YOUR ASSIGNMENT
Report all lines of the records that contain "agent".

EXERCISE DATA
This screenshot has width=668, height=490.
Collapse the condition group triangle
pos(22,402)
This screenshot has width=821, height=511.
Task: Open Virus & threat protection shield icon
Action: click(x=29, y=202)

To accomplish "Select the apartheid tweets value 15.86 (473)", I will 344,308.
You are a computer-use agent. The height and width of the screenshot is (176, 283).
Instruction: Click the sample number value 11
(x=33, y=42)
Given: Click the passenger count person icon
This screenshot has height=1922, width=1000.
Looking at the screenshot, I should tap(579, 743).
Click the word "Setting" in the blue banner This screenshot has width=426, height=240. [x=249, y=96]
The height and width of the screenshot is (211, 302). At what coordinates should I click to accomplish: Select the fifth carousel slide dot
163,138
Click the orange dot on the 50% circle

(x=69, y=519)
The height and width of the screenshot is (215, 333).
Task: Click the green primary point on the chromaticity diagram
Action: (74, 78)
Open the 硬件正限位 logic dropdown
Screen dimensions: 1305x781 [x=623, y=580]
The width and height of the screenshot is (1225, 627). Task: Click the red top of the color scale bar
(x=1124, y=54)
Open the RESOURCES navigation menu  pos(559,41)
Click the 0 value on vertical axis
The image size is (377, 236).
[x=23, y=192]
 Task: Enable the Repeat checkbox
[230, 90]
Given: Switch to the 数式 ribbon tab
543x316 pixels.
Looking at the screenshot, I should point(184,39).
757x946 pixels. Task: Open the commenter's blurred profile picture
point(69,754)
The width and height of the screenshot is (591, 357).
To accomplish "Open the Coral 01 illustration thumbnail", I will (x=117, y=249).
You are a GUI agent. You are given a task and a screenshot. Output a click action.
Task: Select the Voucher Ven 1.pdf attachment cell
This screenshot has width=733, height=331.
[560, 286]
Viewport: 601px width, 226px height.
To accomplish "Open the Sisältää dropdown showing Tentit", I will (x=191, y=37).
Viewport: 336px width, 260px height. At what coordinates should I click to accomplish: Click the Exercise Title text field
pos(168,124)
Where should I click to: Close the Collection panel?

EXERCISE SOLUTION
You are a computer-use agent. The height and width of the screenshot is (176, 283).
You are a GUI agent. You are given a task and a screenshot. Output a click action.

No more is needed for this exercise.